Pobre deste elenco cheio de talentos desperdiçados. A cantora e atriz oscarizada Jennifer Hudson interpreta a miserável Grizabella em sua rendição mais sofrida até agora, com direito a interpretação da música “Memory” da forma mais suicida já ouvida. E o que dizer de Rebel Wilson e James Corden, que servem como saco de pancada das piadas de gordo mais cansadas que existem e também protagonizam as cenas mais esteticamente horripilantes do longa: o número musical das baratas com rosto de gente que viralizou no Twitter e uma parte totalmente dedicada ao hábito dos animais vira-latas comerem lixo!?
A cantora Taylor Swift também está lá só para garantir a vaga deste filme no Oscar de Melhor Canção Original – pena que a música Beautiful Ghosts não chega nem perto do potencial chiclete do musical original. A gata interpretada pela diva pop, Bombalurina, só surge na trama para cantar sobre como Macavity é um gato mau e sedutor, e depois simplesmente desaparece, em um erro de continuidade grotesco.
Pequenas descrições como essas explicam as reações explosivas dos críticos de cinema, que já geraram uma antecipação do resto do público de assistir a “Cats” com o propósito de odiá-lo com força. Somado às cenas vazadas na internet, pronto. O mundo estava mais do que preparado para entrar na sala do cinema já botando fogo na cabine de projeção. Mas a experiência poderia ter sido muito mais estapafúrdia.
A comédia de “Cats” é tão involuntária e absurda, com direito a piadas de “tio do pavê” sobre gatos, que a experiência fica até divertida. E, bom, não dá para dizer que não há uma tentativa de incorporar técnica no longa, considerando que a Velha Deuteronomy (Judi Dench) tem direito a um momento de quebra de quarta parede no número final, ensinando como um gato deve ser tratado. Tirando a bizarrice, as dicas são, de fato, úteis para quem tem dificuldade em lidar com felinos. Uma pena que Tom Hooper não entendeu que a indústria cinematográfica não funciona como a dos videogames, e que você não pode finalizar os efeitos especiais um dia antes da estreia para a imprensa, como ele admitiu ter feito, ou apenas relançar a versão “definitivamente finalizada” uma semana depois do lançamento para o público geral.

* _TAREFA PROPOSTA A_
Redigite sem nenhuma alteração o trecho da crítica sobre “Cats” que começa em “A comédia de” e termina em “o público geral.”.
* _TAREFA PROPOSTA B_
Liste todas as pessoas do elenco nomeadas na crítica sobre “Cats”.
* _TAREFA PROPOSTA C_
De acordo com a crítica sobre “Cats”, as afirmações a seguir estão corretas? Responda sim ou não a cada uma e cite as palavras do texto que decidem a resposta.
(i) Jennifer Hudson interpreta Grizabella.
(ii) A música Beautiful Ghosts supera o potencial chiclete do musical original.
(iii) Tom Hooper admitiu ter finalizado os efeitos especiais um dia antes da estreia para a imprensa.
Os dados que vêm depois do texto não têm nenhum papel aqui.

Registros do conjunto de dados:
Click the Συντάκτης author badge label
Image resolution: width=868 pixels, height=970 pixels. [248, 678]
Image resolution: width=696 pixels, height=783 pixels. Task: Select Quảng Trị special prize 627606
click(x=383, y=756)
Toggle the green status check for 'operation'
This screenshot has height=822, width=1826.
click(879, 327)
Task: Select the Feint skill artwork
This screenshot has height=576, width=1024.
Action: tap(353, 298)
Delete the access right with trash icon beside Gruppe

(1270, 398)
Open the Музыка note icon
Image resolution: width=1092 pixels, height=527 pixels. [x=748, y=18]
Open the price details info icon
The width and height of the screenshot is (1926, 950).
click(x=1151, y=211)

* _RESPOSTA A_
A comédia de “Cats” é tão involuntária e absurda, com direito a piadas de “tio do pavê” sobre gatos, que a experiência fica até divertida. E, bom, não dá para dizer que não há uma tentativa de incorporar técnica no longa, considerando que a Velha Deuteronomy (Judi Dench) tem direito a um momento de quebra de quarta parede no número final, ensinando como um gato deve ser tratado. Tirando a bizarrice, as dicas são, de fato, úteis para quem tem dificuldade em lidar com felinos. Uma pena que Tom Hooper não entendeu que a indústria cinematográfica não funciona como a dos videogames, e que você não pode finalizar os efeitos especiais um dia antes da estreia para a imprensa, como ele admitiu ter feito, ou apenas relançar a versão “definitivamente finalizada” uma semana depois do lançamento para o público geral.

* _RESPOSTA B_
Jennifer Hudson, Rebel Wilson, James Corden, Taylor Swift, Judi Dench

* _RESPOSTA C_
(i) Sim: “A cantora e atriz oscarizada Jennifer Hudson interpreta a miserável Grizabella”.
(ii) Não: “pena que a música Beautiful Ghosts não chega nem perto do potencial chiclete do musical original”.
(iii) Sim: “você não pode finalizar os efeitos especiais um dia antes da estreia para a imprensa, como ele admitiu ter feito”.